### Problem to work on
Tally the lines below that contain the word "height", then give the tally alone.
(Exercise material begins)
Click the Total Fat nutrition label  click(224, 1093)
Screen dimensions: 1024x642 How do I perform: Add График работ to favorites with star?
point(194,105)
(Exercise material ends)
(Exercise material begins)
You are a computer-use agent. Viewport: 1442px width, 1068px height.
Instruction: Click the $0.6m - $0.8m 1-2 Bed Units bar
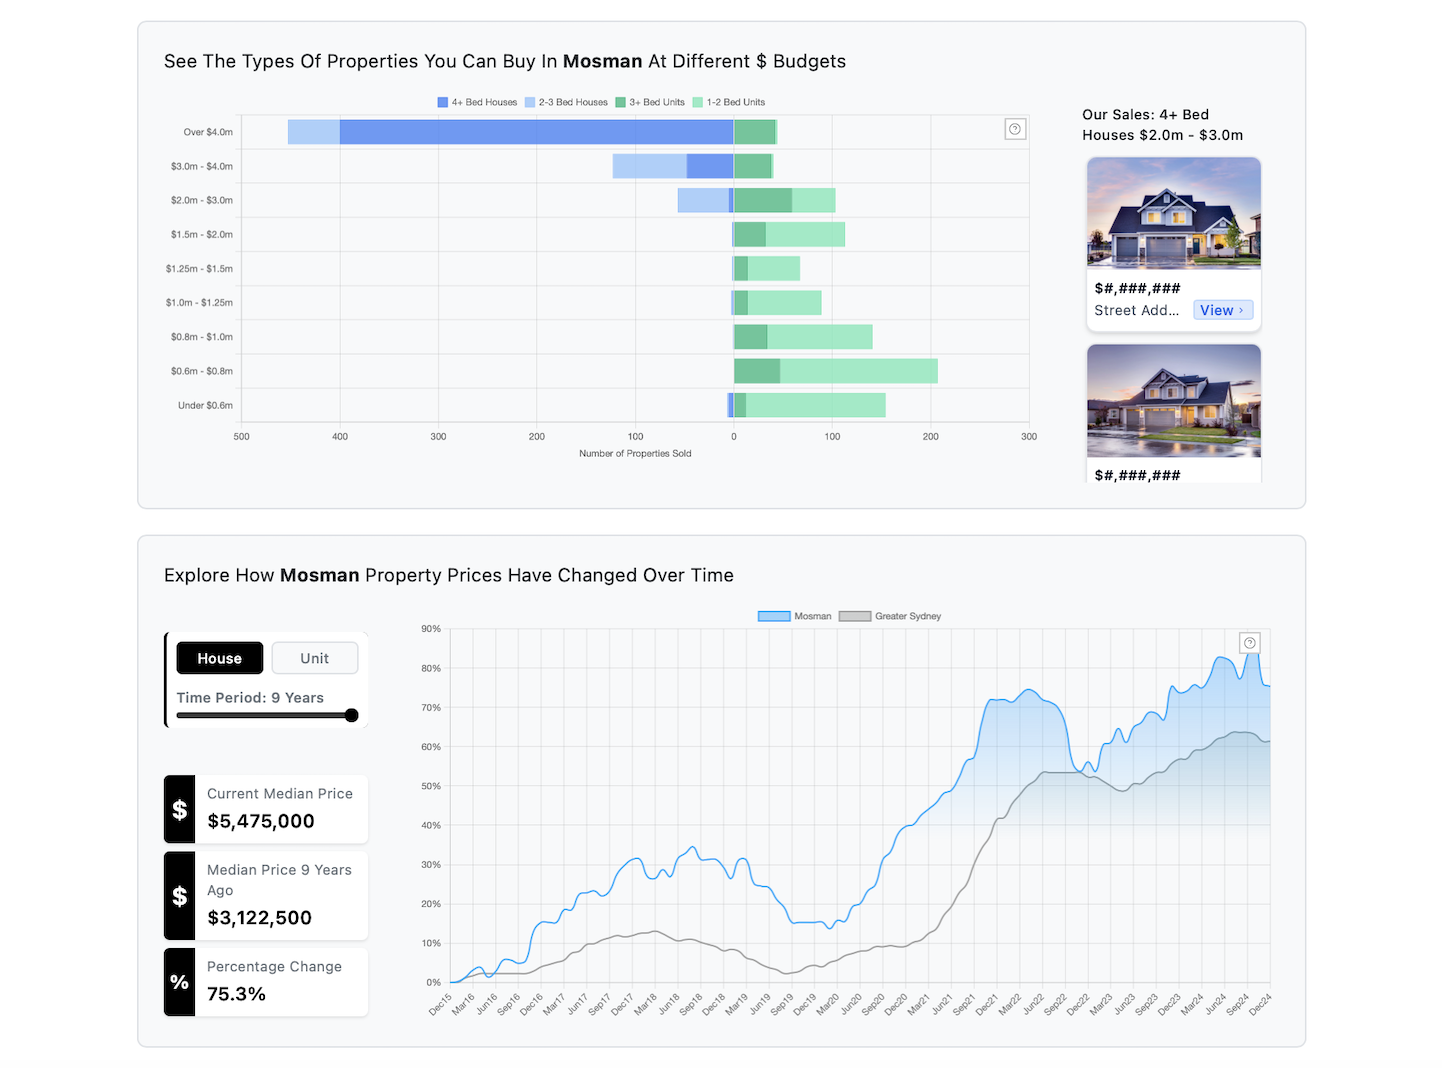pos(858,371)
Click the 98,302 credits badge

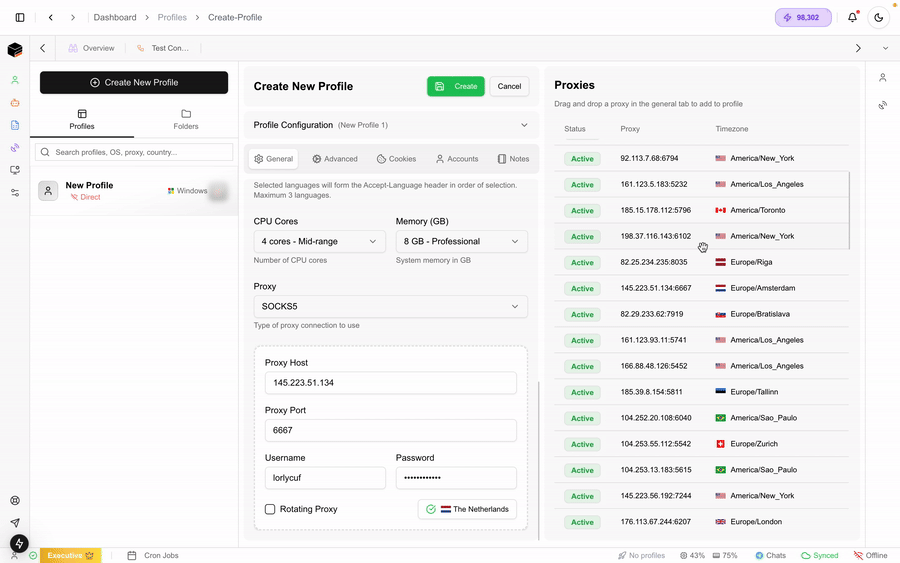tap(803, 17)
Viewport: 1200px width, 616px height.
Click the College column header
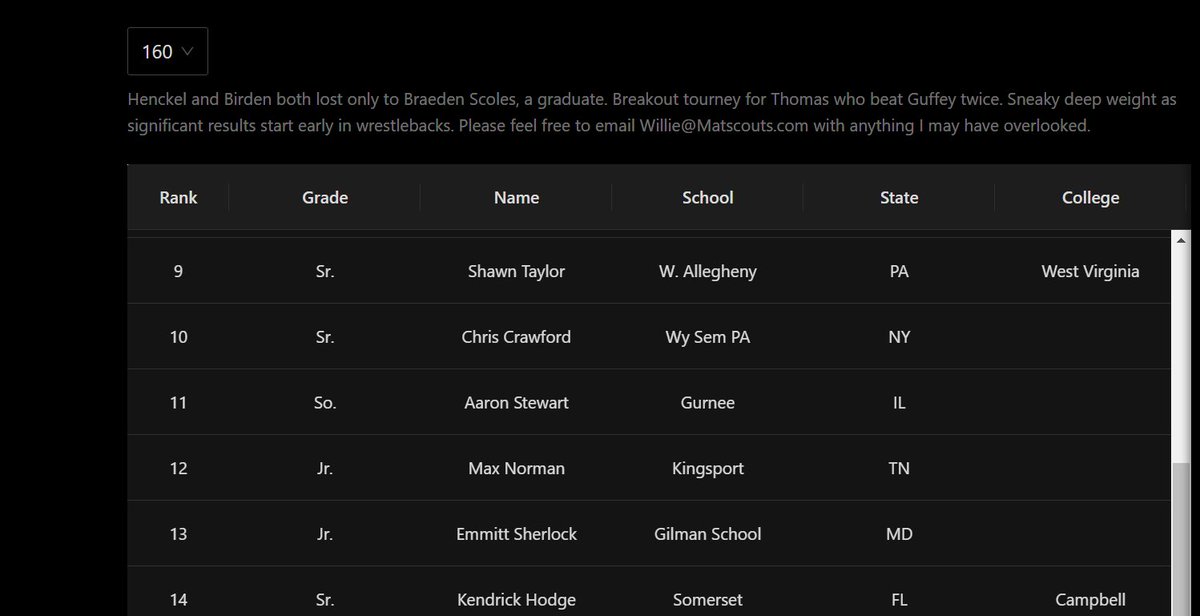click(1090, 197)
(Exercise material ends)
### Reply
2